Standard deviation is also used in weather to determine differences in regional climate. Imagine two cities, one on the coast and one deep inland, that have the same mean temperature of 75°F. While this may prompt the belief that the temperatures of these two cities are virtually the same, the reality could be masked if only the mean is addressed and the standard deviation ignored. Coastal cities tend to have far more stable temperatures due to regulation by large bodies of water, since water has a higher heat capacity than land; essentially, this makes water far less susceptible to changes in temperature, and coastal areas remain warmer in winter, and cooler in summer due to the amount of energy required to change the temperature of the water. Hence, while the coastal city may have temperature ranges between 60°F and 85°F over a given period of time to result in a mean of 75°F, an inland city could have temperatures ranging from 30°F to 110°F to result in the same mean.

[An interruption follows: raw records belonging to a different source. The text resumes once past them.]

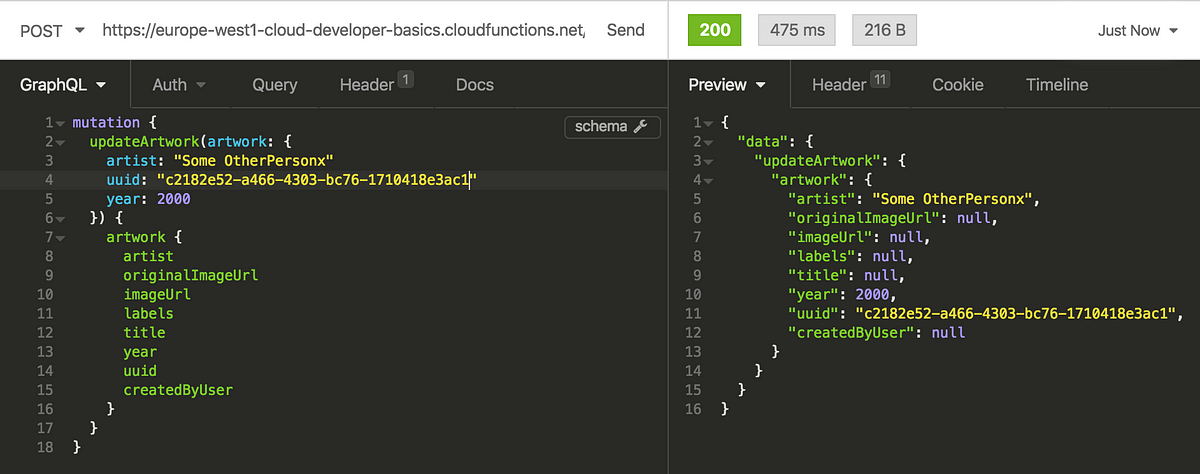Click the 200 status code badge
The width and height of the screenshot is (1200, 474).
(x=715, y=30)
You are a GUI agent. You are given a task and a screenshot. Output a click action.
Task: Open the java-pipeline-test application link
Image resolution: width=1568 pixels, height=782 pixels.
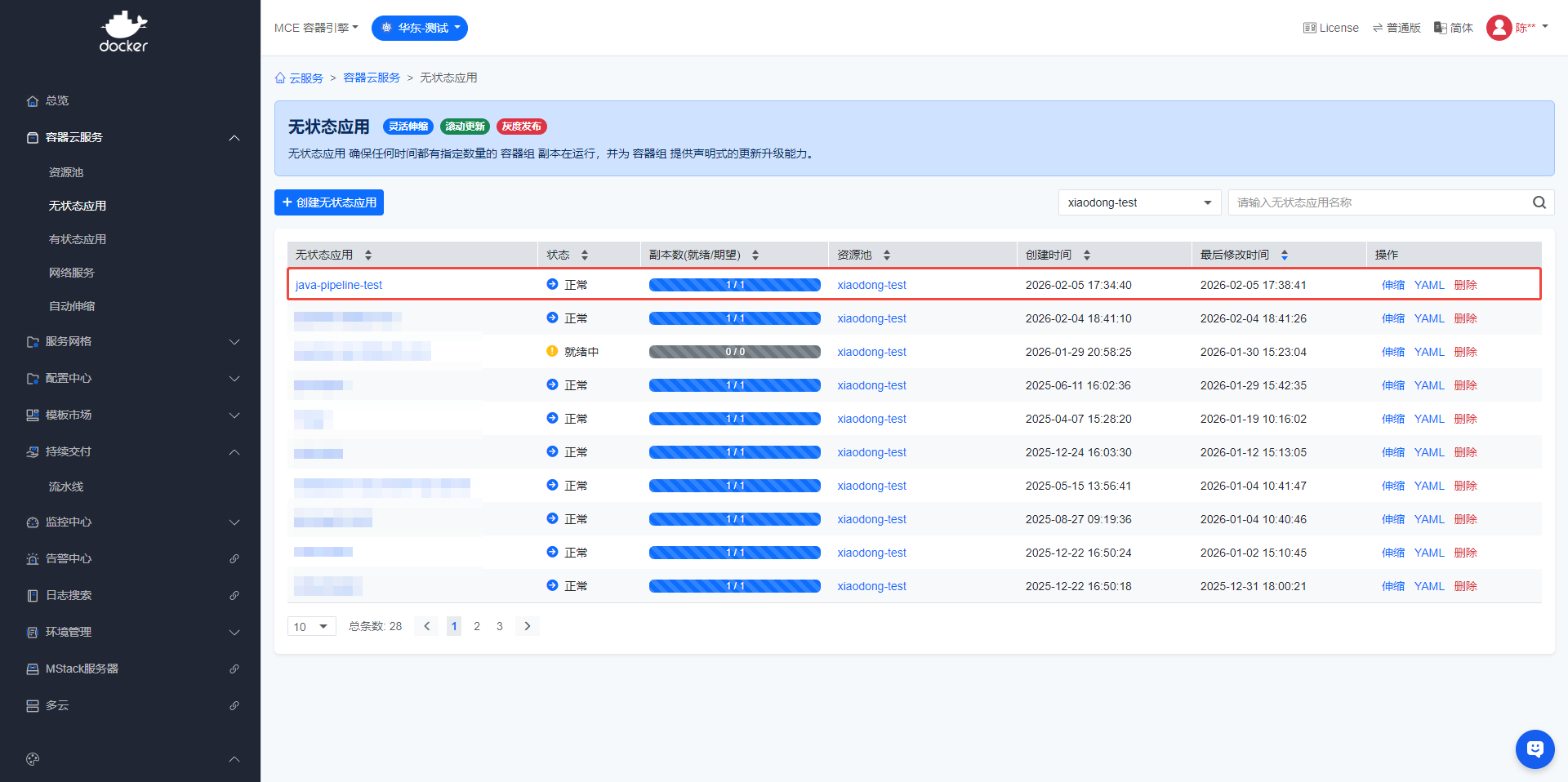pyautogui.click(x=339, y=285)
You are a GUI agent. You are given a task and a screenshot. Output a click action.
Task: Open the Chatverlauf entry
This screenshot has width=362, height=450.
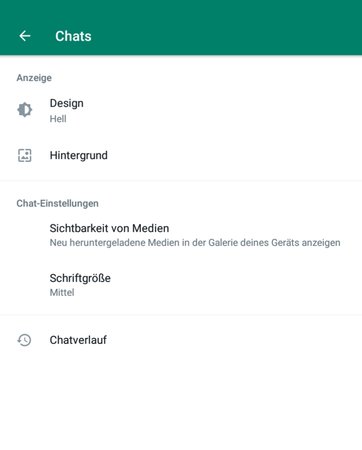click(x=181, y=340)
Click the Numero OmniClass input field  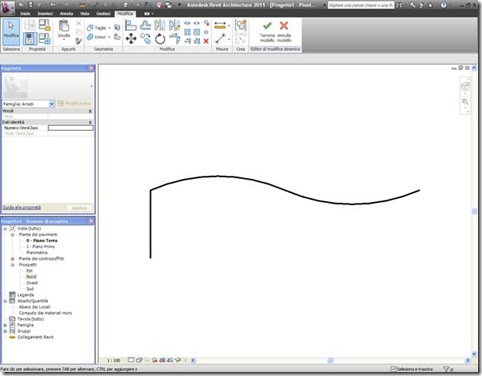pyautogui.click(x=71, y=128)
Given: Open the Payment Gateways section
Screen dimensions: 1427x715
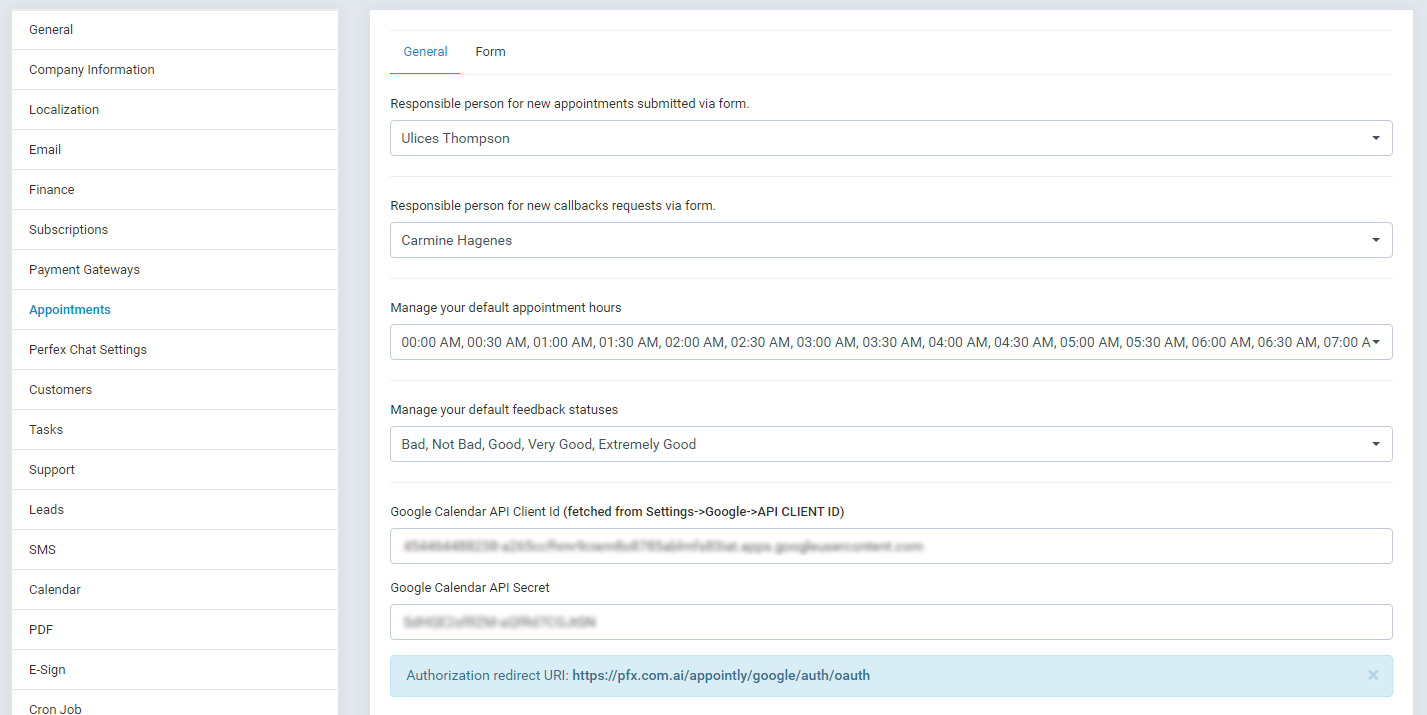Looking at the screenshot, I should coord(84,269).
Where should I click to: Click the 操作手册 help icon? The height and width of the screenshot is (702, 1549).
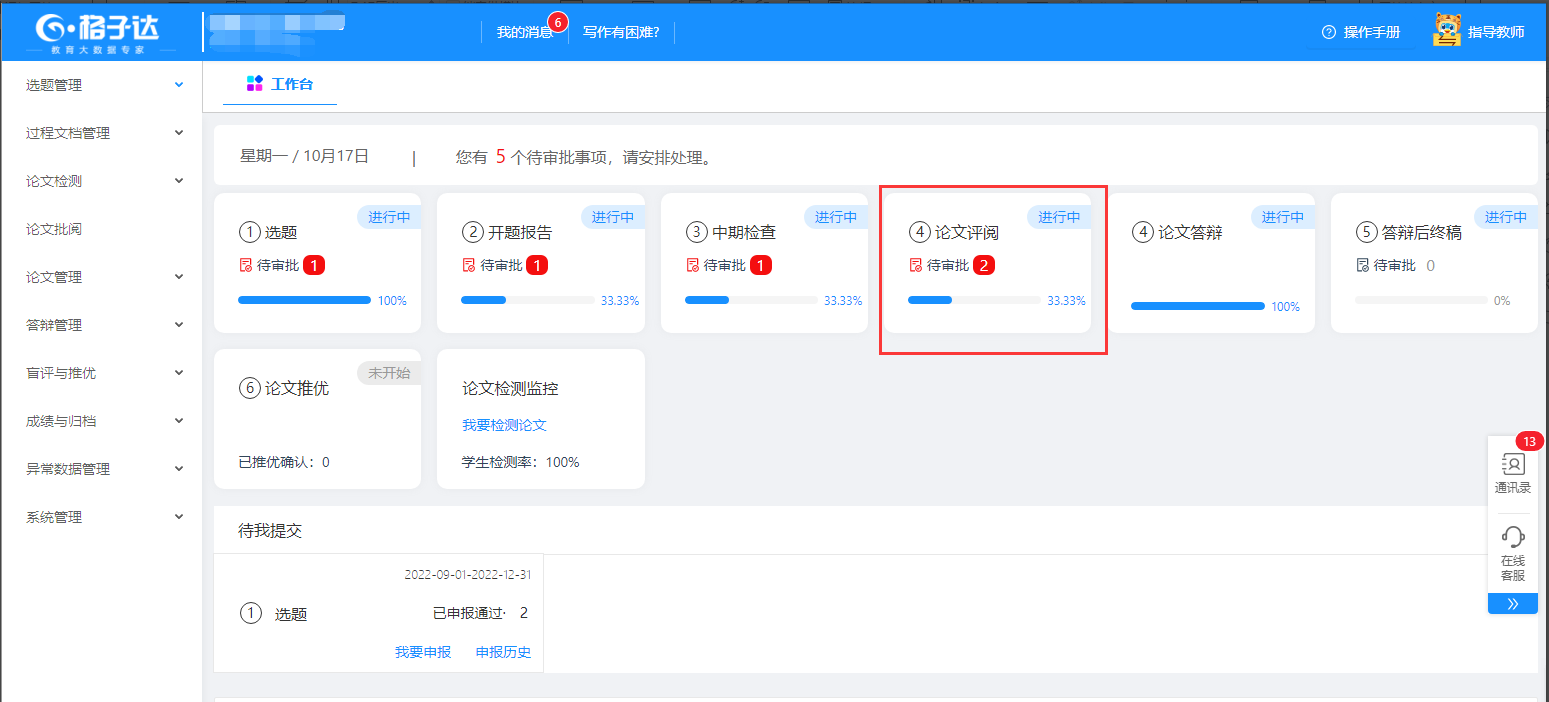1329,32
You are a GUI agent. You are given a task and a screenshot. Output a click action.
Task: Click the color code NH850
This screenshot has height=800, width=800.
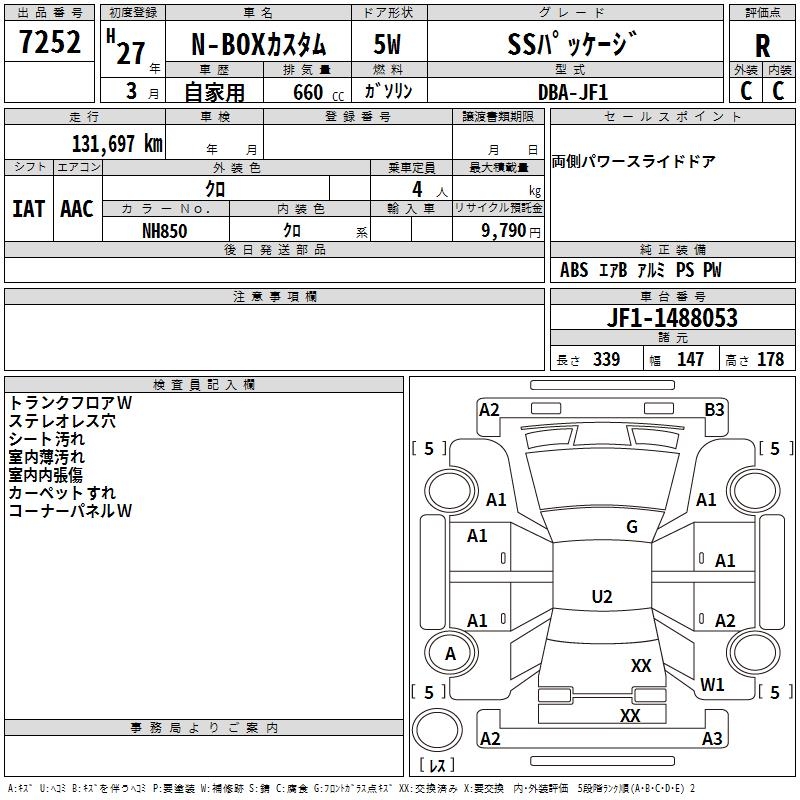coord(165,230)
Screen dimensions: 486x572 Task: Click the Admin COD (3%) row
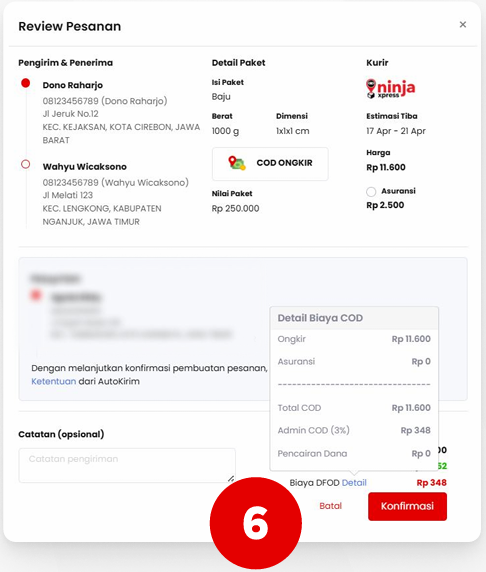(x=354, y=430)
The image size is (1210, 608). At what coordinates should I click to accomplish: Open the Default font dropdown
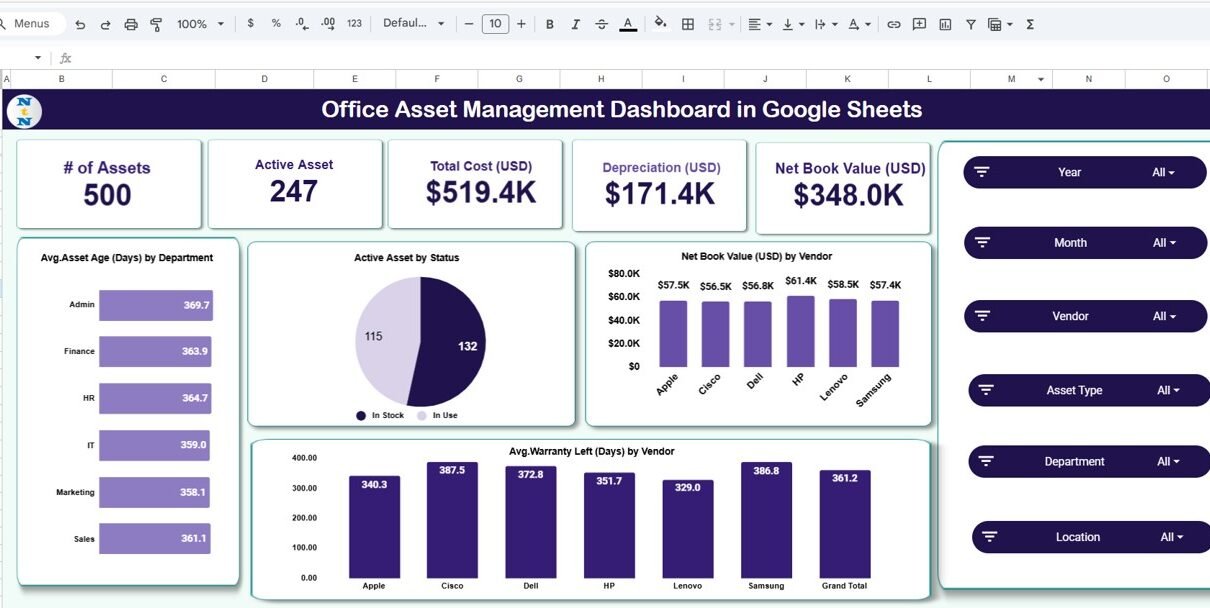pos(414,24)
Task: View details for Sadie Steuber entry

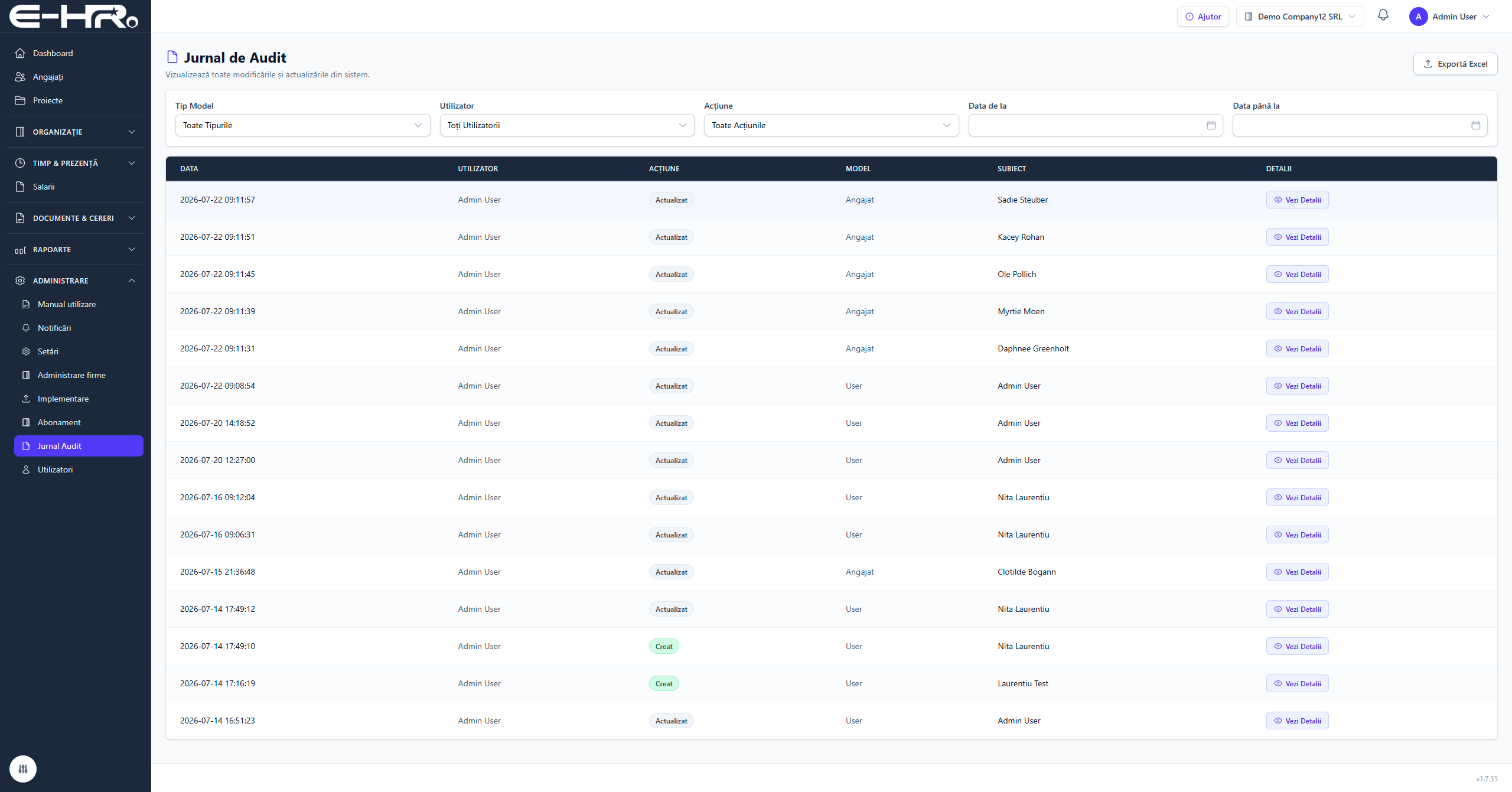Action: (x=1297, y=200)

Another area in which standard deviation is largely used is finance, where it is often used to measure the associated risk in price fluctuations of some asset or portfolio of assets. The use of standard deviation in these cases provides an estimate of the uncertainty of future returns on a given investment. For example, in comparing stock A that has an average return of 7% with a standard deviation of 10% against stock B, that has the same average return but a standard deviation of 50%, the first stock would clearly be the safer option, since the standard deviation of stock B is significantly larger, for the exact same return. That is not to say that stock A is definitively a better investment option in this scenario, since standard deviation can skew the mean in either direction. While Stock A has a higher probability of an average return closer to 7%, Stock B can potentially provide a significantly larger return (or loss).
These are only a few examples of how one might use standard deviation, but many more exist. Generally, calculating standard deviation is valuable any time it is desired to know how far from the mean a typical value from a distribution can be.